The youth of the diocese went on retreat this past weekend at Procter Camp and Conference Center. Marilee Oldstone Moore, a senior from Christ Episcopal Church in Springfield, was the design team leader, and shaped the retreat around the idea of rest. Rest is something that’s in short supply for students, and it only becomes harder as they move from high school to college. But rest, Marilee said, is something that they all deeply need.
The retreat was centered on the Exodus story and took chapter 33, verse 14 as it’s refrain: “My presence will go with you and I will give you rest.” One of the ten commandments is that we honor the sabbath day and keep it holy. This basic demand to rest is really an invitation to align ourselves with the nature of God. God rested after the creation, and if we are to have some contact with divinity we, too, must rest. More than that, the commandments, all ten of them, are meant to tell the Israelites how they should act as free people. Free people rest. People who are in bondage, who are slaves in Egypt, don’t. Which underlines the basic question of the retreat – why have we put ourselves back into bondage by refusing to rest?

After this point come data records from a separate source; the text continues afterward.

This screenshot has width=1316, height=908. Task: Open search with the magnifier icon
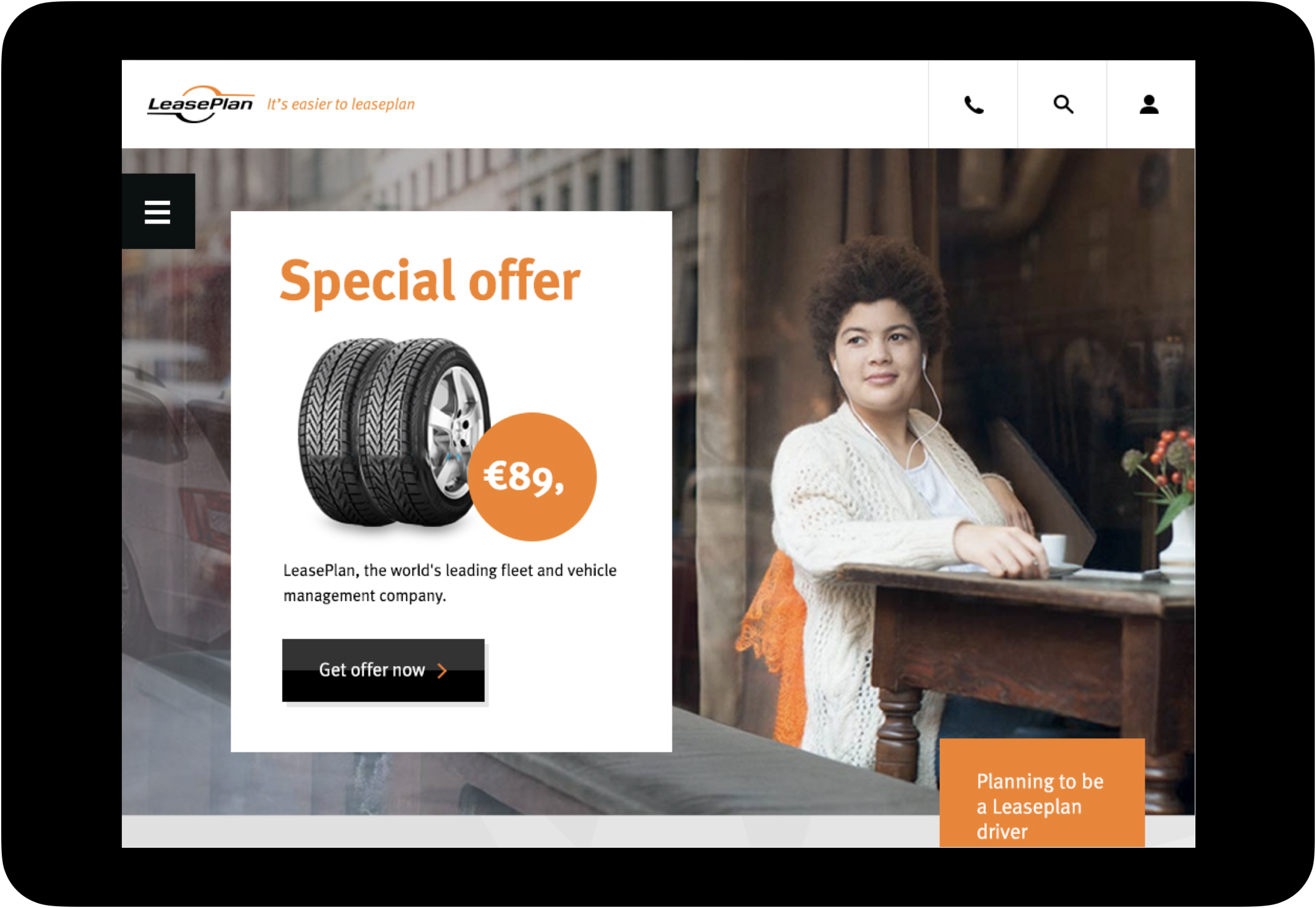pyautogui.click(x=1063, y=105)
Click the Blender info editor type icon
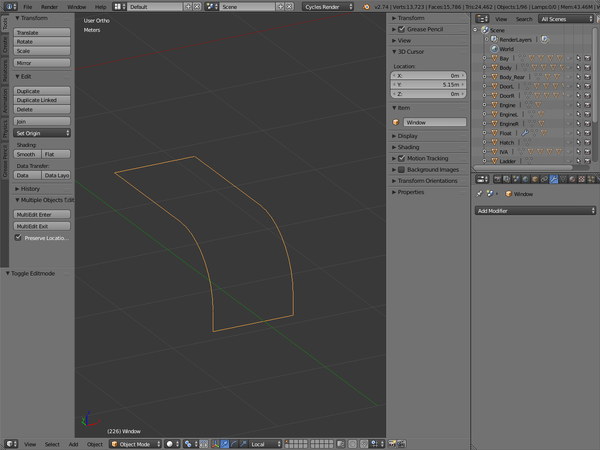 coord(11,6)
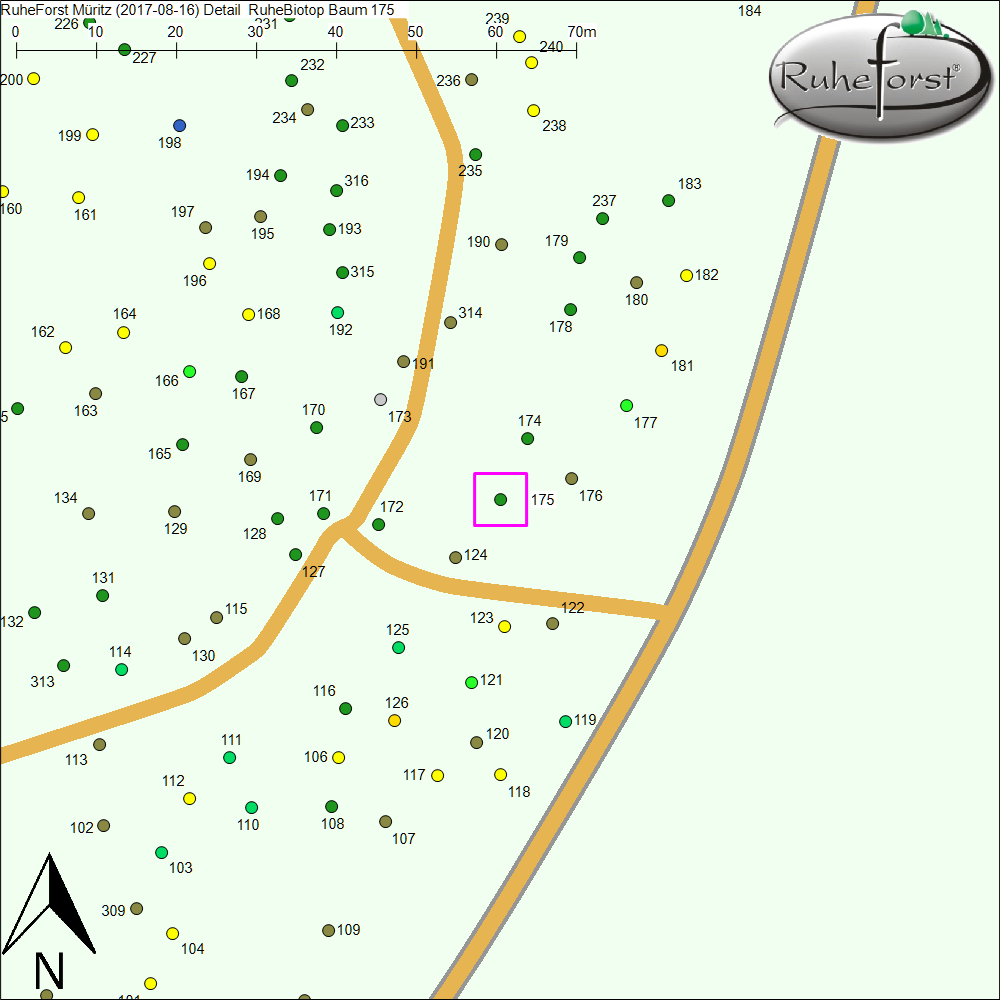The height and width of the screenshot is (1000, 1000).
Task: Select the olive tree marker 109
Action: (x=328, y=930)
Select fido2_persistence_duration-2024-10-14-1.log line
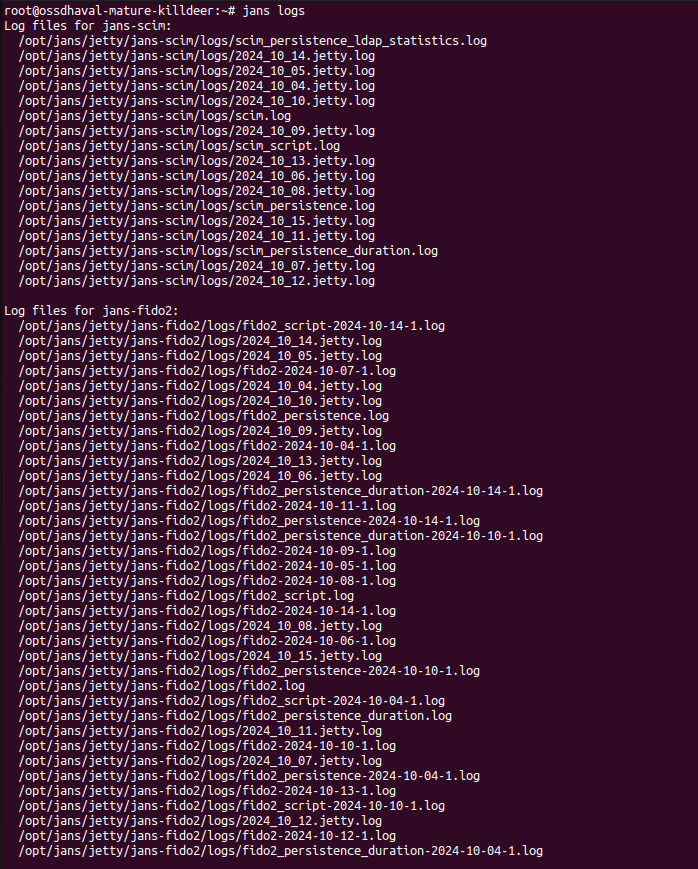Viewport: 698px width, 869px height. (x=281, y=490)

The solution that the youth offered was a spiritual teaching about different forms of prayer. We might not be able to take whole days of rest. We might have trouble setting aside the to-do lists that keep us up and worried all night, the demands that invade our attempts to relax. But we can learn to pray, and prayer itself can be a kind of traveling rest, a form of sabbath that we can take with us.
On the last night of the retreat we gathered in the chapel. The counselors had set-up different stations and people moved between them, drawing in sand, doing yoga, having their feet washed. They drew mandalas and sat in silence and gave themselves over to rest in the form of prayer. It was a small practice of sabbath time, and a small glimpse of the Kingdom of God.